A Comissão de Constituição e Justiça da Câmara dos Deputados aprovou projeto que fixa regras para cassação de políticos que trocarem de partido sem motivo. O Projeto de Lei Complementar 124/07, do deputado Flávio Dino (PC do B-MA), prevê um período de 30 dias um ano antes das eleições no qual os políticos podem mudar de legenda sem perder o mandato.

Assim, o político eleito por quatro anos poderia trocar livremente de partido no mês de setembro do terceiro ano de mandato, já que, em 1º de outubro, precisará estar filiado ao partido pelo qual concorrerá à eleição seguinte. Aprovado nesta quinta-feira (2/7) pela CCJ, o projeto será votado pelo plenário da Câmara.

O texto da proposta prevê ainda critérios que permitirão a troca de partido. Dentre elas estão mudanças essenciais ou descumprimento do programa ou do estatuto partidário, perseguição política interna e a filiação com vistas à criação de nova sigla política.

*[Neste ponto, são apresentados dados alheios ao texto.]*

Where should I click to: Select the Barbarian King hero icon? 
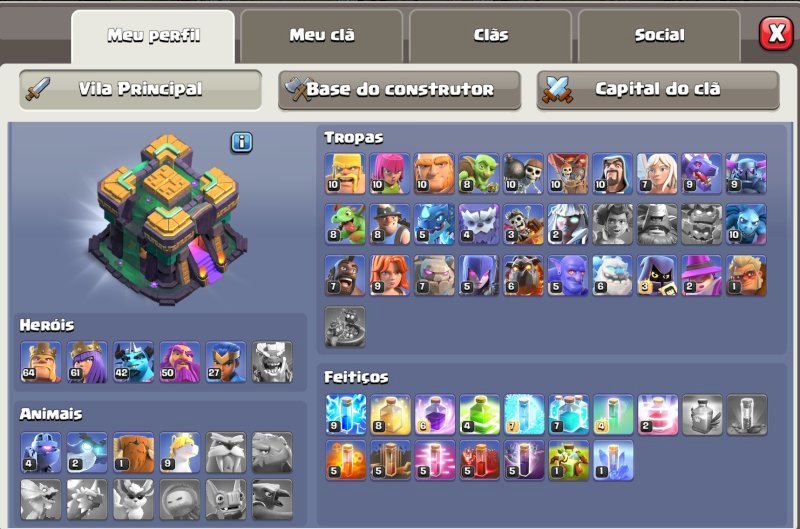[41, 362]
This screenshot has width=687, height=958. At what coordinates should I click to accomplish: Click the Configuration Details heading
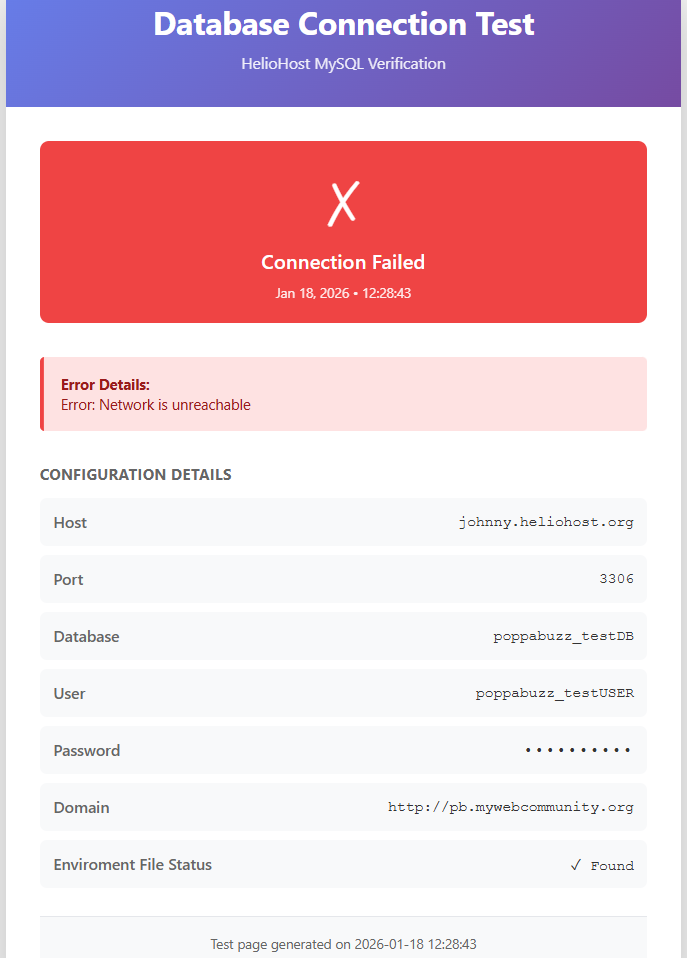135,475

A mudança mais significativa é a inclusão da janela de 30 dias para troca sem punição, já que os outros critérios foram colocados em vigor pela via judicial, com as decisões do Tribunal Superior Eleitoral e do Supremo Tribunal Federal sobre o tema no ano passado.

O texto do deputado Flávio Dino cria ainda uma “ação de justificação prévia de desfiliação partidária”, pela qual a Justiça Eleitoral pode autorizar a troca de partido (quando houver justificativa para isso) e afastar a sanção de perda de mandato eletivo. Conforme o projeto, caberá ao partido do político eleito pedir a perda de mandato por infidelidade. O pedido deverá ser encaminhado no prazo de 15 dias após a desfiliação à Justiça Eleitoral.

A proposta garante amplo direito defesa para o eleito que trocar de partido. O ocupante de cargo eletivo será citado para oferecer resposta no prazo de 15 dias. Ele pode juntar documentos e requerer a produção de outras provas, inclusive documentais, que se encontrarem em poder de repartições públicas, em procedimentos judiciais ou administrativos. Ambas as partes têm o direito de apresentar seis testemunhas, que serão ouvidas separadamente em audiência única.

Repercussão

O advogado Ricardo Penteado, especialista em Direito Eleitoral, saudou a iniciativa da Câmara de discutir a questão. Para ele, o Legislativo tem que legislar e não deixar as questões com o Judiciário. “Daqui a pouco o Judiciário vai escrever jornais e fazer filmes para as pessoas assistirem”, ironizou.

Para Penteado, contudo, a tese de que os partidos são donos dos mandatos é equivocada. “Nós sabemos que o eleitor não vota em partido e sim em pessoas”, disse. Ricardo Penteado completou ainda que a mobilidade parlamentar é necessária e que, se alguém quiser trocar de partido, que o julgamento fique a cargo do eleitor e não do Judiciário.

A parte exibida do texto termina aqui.